Des organismes montréalais s’inquiètent que la transmission potentielle de la COVID-19 dans la population en situation d’itinérance soit en quelque sorte «sous-estimée» par les autorités de santé publique. Depuis le 30 mars, celles-ci rapportent neuf cas positifs dans la métropole, sur un total de 366 tests de dépistage, dont certains sont toutefois toujours en attente de résultats.
«On ne dépiste pas assez. Pourquoi ne pas nous utiliser comme cobaye? Faites un test de masse pour connaître la situation. Le problème en ce moment, c’est qu’on n’a pas de ligne de base dans les données», explique à Métro le président de la Mission Old Brewery, Matthew Pearce.

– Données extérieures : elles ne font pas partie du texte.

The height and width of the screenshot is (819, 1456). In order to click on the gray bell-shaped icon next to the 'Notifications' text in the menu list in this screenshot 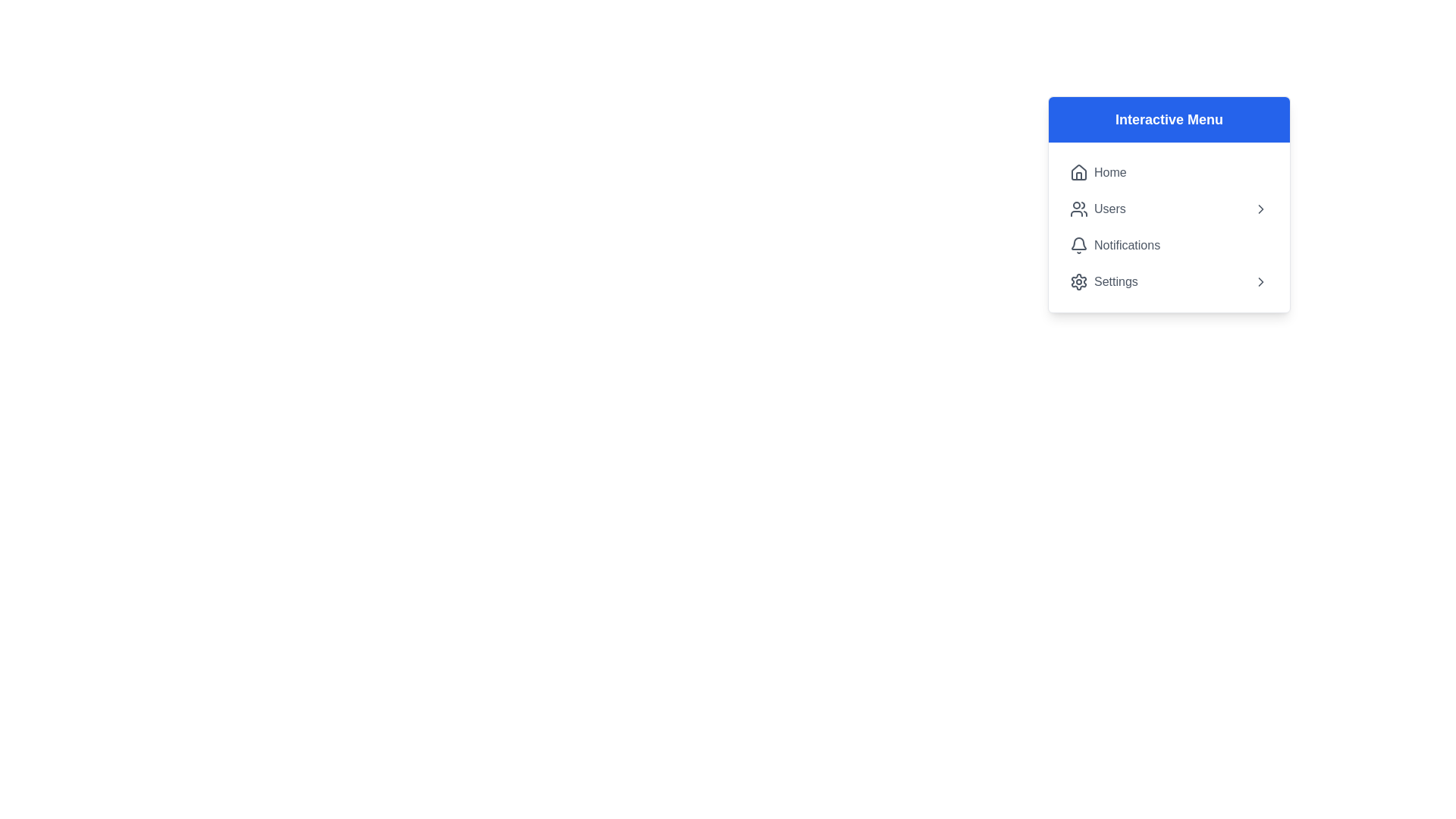, I will do `click(1078, 245)`.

Il appelle les pouvoirs publics à s’inspirer de Boston et de Toronto. Les deux municipalités ont effectué des séances de dépistage dans des refuges. Dans la métropole canadienne, plus de 100 personnes itinérantes ont ainsi été déclarées positives, alors que dans la ville américaine, 36% des clients du refuge avaient contracté la COVID-19, dont plusieurs étaient asymptomatiques.
«S’il n’y a aucune éclosion, tant mieux. On se calme et on continue. Mais si le nombre est important, alors on doit savoir pour mieux protéger notre clientèle. Les personnes itinérantes sont à risque et ils représentent un risque.» -Matthew Pearce, de la Mission Old Brewery.
Un changement à entamer?
Chez Mission Bon Accueil, le président Sam Watts abonde relativement dans le même sens. «Depuis le début, la priorité de la santé publique a été de dépister les gens qui ont des symptômes ou qui reviennent de voyage. Et on comprend. Mais c’est peut-être le temps de changer ça», dit-il. Avec la réouverture graduelle de l’économie et de la société, M. Watts craint que les personnes itinérantes et vulnérables soient «beaucoup plus à risque».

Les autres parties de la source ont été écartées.